→ **TEXTAUSZUG**:
Man kann lange darüber nachdenken, was Rilke mit dieser eindringlichen Aufforderung meint. Sicherlich nicht irgendeine Verhaltensänderung im täglichen Alltags-Einerlei. Es geht nicht um mehr Bewegung, Ernährungsumstellungen oder weniger Medienkonsum.

Vielleicht hat sich das Leben ja schon durch diese intensive Begegnung mit dem Kunstwerk geändert. Vielleicht ist es, wie es in einer Jahresschlussandacht formuliert wird, dieser Moment des tiefen, inneren Staunens und Ergriffenseins über das vor ihm stehende Kunstwerk, welches ihm seine Sicht auf den Gegenstand vom „bloßen Sehen zum Gesehen-werden“ verändert. „Ihm passiert etwas, was so bedeutsam erscheint, dass es eben nicht nur für diesen Moment … bedeutsam ist, sondern für das ganze Leben bedeutsam ist.“ [7]

In einem Vortrag zur Eröffnung einer Ausstellung in der Benediktinerinnenabtei St. Hildegard heißt es für unser Thema sehr treffend: „In diesem Gedicht macht ein Künstler (also Rilke), in einem Kunstwerk (dem Gedicht), ein Kunstwerk (den Torso des Apollo) … zum Thema.“ [8]

2. Anish Kapoor: „Marsyas“

TIZIAN: Die Häutung des Marsyas • 1570 – 1576 • wikipedia

Der italienische Maler TIZIAN (1490–1576) malte gegen Ende seines Lebens ein Bild mit dem Titel: „Die Häutung des Marsyas“. Marsyas ist ein Mensch-Tier-Mischwesen, ein Satyr, aus der griechischen Mythologie. Ihm wird, kopfüber aufgehängt, bei lebendigem Leibe die Haut abgezogen.

MARSYAS-SAGE

Wer hat diese grausame Tortur zu verantworten? Niemand anderes als der Gott der Künste – Apollon. Er ist an der Schindung aktiv beteiligt und legt auf dem Bild selbst Hand an. Wie kam es zu dieser grausamen Tat? In der Sage um den Satyr Marsyas findet dieser eine Doppelflöte, die die Göttin Athene zuvor achtlos weggeworfen hatte, nachdem sie entsetzt feststellte, dass ihr Gesicht beim Spielen der Flöte durch die aufgeblähten Wangen „entstellt“ wurde. Marsyas nimmt das Instrument an sich und erlernt sein Spiel. Nach erfolgreichem Üben bringt er es zu einer solchen Meisterschaft, dass er den Gott der Künste zum musikalischen Wettkampf herausfordert. Apollon, der auf einem der Laute ähnlichem Saiteninstrument, der Kithara, spielt und in einem zweiten Durchgang dazu auch noch singt, was Marsyas auf dem Blasinstrument nicht möglich ist, gewinnt – natürlich – den Wettkampf. Der Sieger, so ist es vereinbart, darf mit dem Unterlegenen machen, was er will. Apollon bestraft Marsyas aufgrund seiner Selbstüberschätzung und Hybris, sich über die Künste eines vollkommenen Gottes stellen zu wollen, mit dem Tod. Und das auf grausamste Art und Weise durch Häutung bei lebendigem Leibe. Über den verzweifelten Ausruf Marsyas: „Quid me mihi detrahis?“ („Was ziehst du mich ab von mir selbst?“) könnte man sicherlich trefflich philosophieren. [9, Ovid: Metamorphosen] , [10]

Das Gemälde von Tizian, das den Moment des Todes Marsyas darstellt, hat den 1956 in London geborenen indisch-britischen Bildhauer ANISH KAPOOR zu einem eigenen Kunstwerk inspiriert, das er „Marsyas“ nannte. Es wurde 2002 für ein halbes Jahr in der Turbinenhalle der Londoner Tate Gallery of Modern Art ausgestellt. Zeitgleich fand in London eine große Tizian-Ausstellung statt, in der auch „Die Schindung des Marsyas“ zu sehen war.

→ **BEREITGESTELLTE DATEN**:
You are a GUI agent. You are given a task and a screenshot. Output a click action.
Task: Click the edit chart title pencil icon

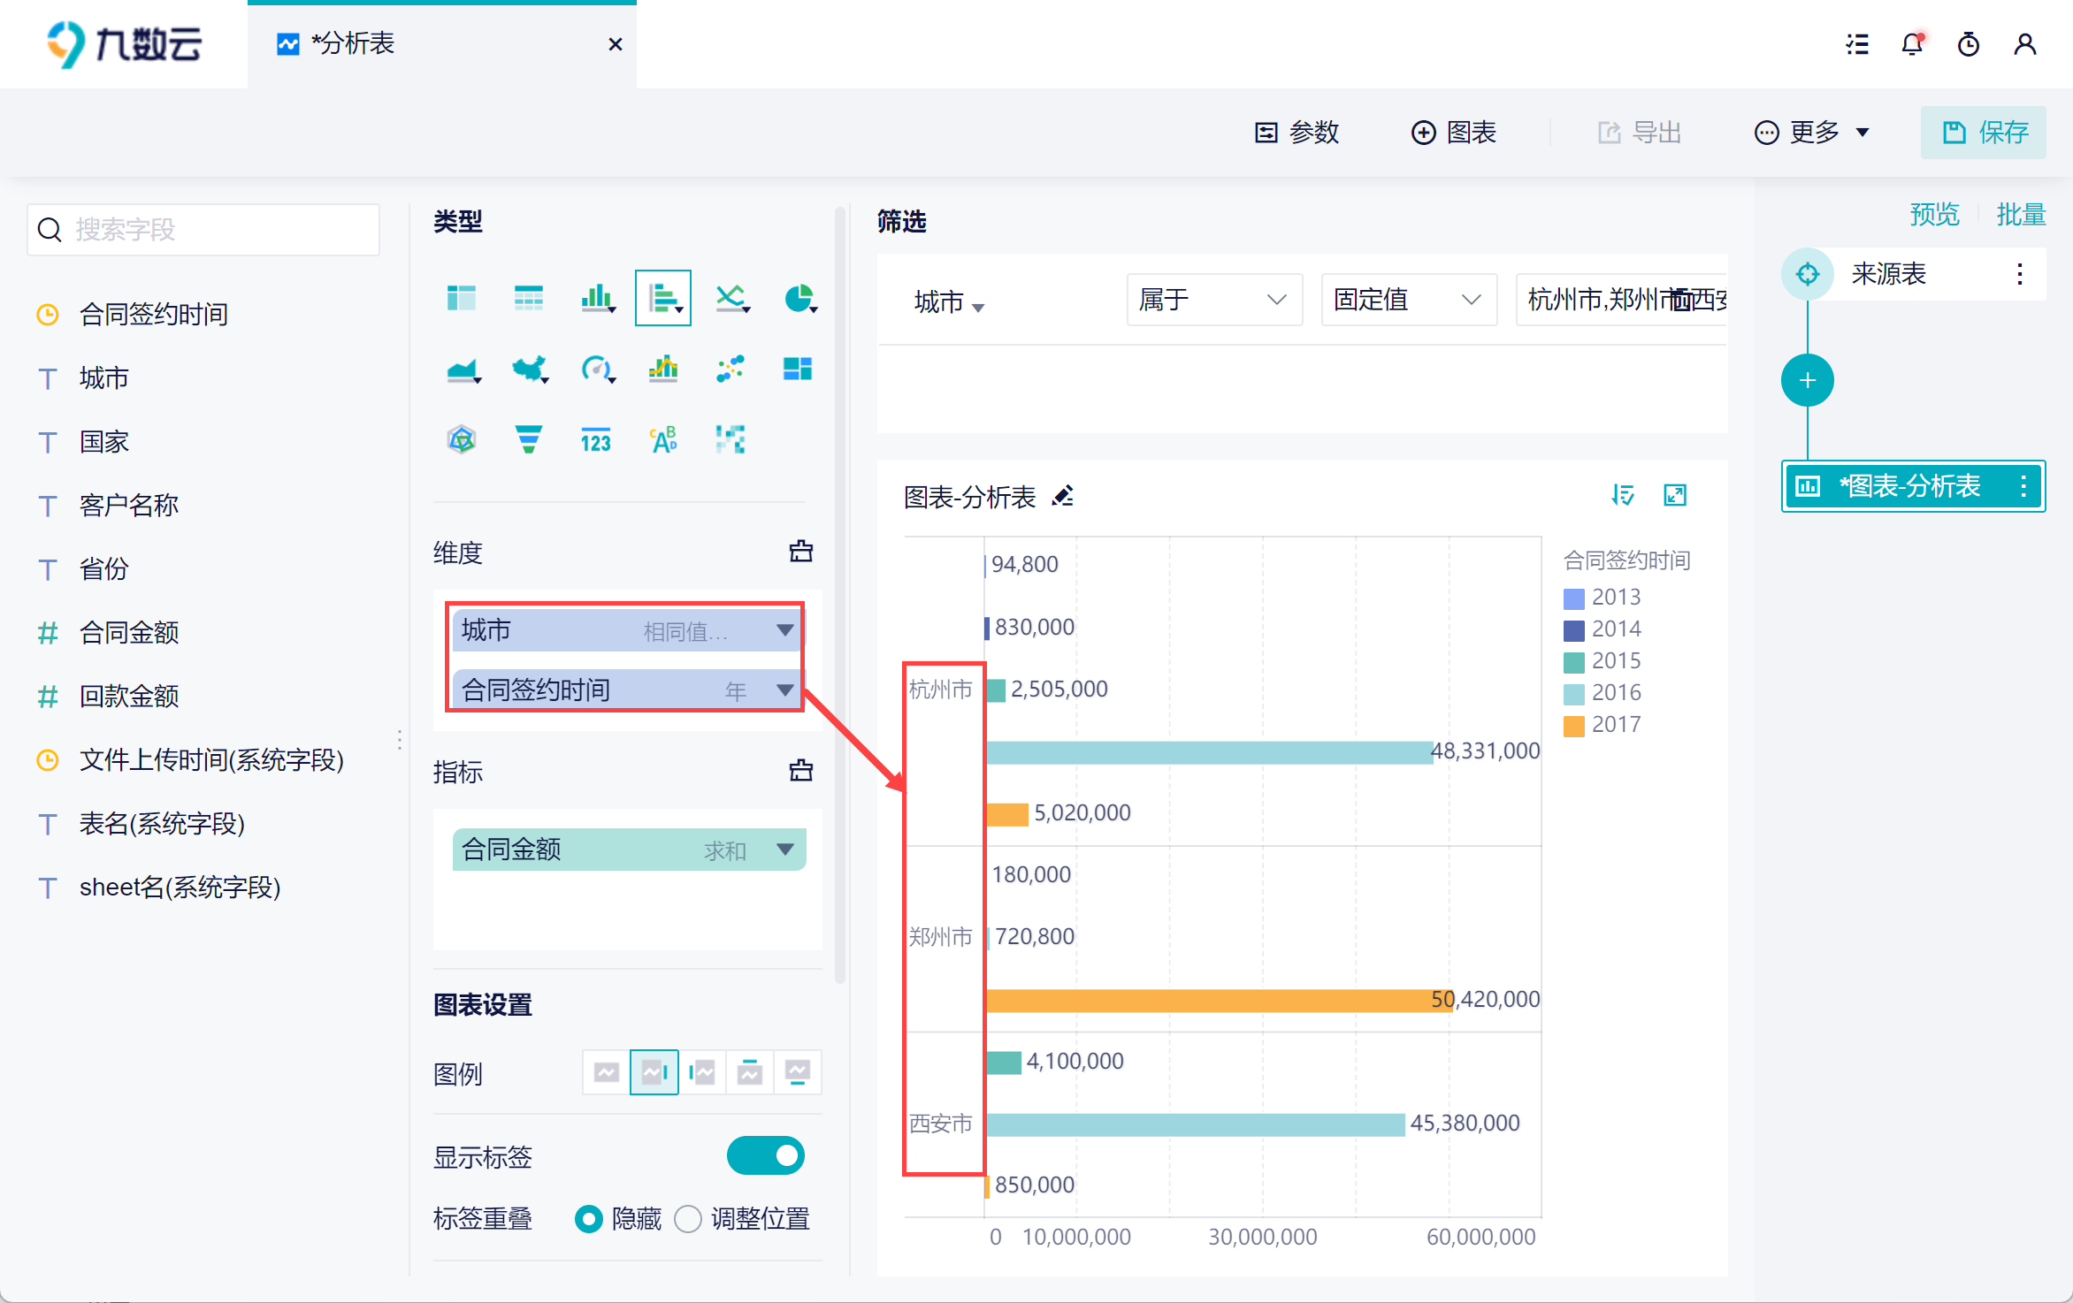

→ **AUFGABE 1**:
Beantworte diese Fragen zum Textauszug:
(a) In welcher Abtei fand die Ausstellung statt, zu deren Eröffnung der zitierte Vortrag gehalten wurde?
(b) Auf welchem Instrument spielt Apollon im Wettkampf gegen Marsyas?
(c) Wann und wo wurde Kapoors „Marsyas“ ausgestellt?
→ **AUFGABE 2**: Warum darf Apollon laut Textauszug mit Marsyas nach dem Wettkampf verfahren, wie er will, und weshalb bestraft er ihn mit dem Tod?

→ **ERWARTETE AUSGABE 1**:
(a) In der Benediktinerinnenabtei St. Hildegard.
(b) Auf der Kithara, einem der Laute ähnlichen Saiteninstrument.
(c) 2002 für ein halbes Jahr in der Turbinenhalle der Londoner Tate Gallery of Modern Art.

→ **ERWARTETE AUSGABE 2**: Es war vereinbart, dass der Sieger mit dem Unterlegenen machen darf, was er will. Apollon bestraft Marsyas wegen seiner Selbstüberschätzung und Hybris, sich über die Künste eines vollkommenen Gottes stellen zu wollen.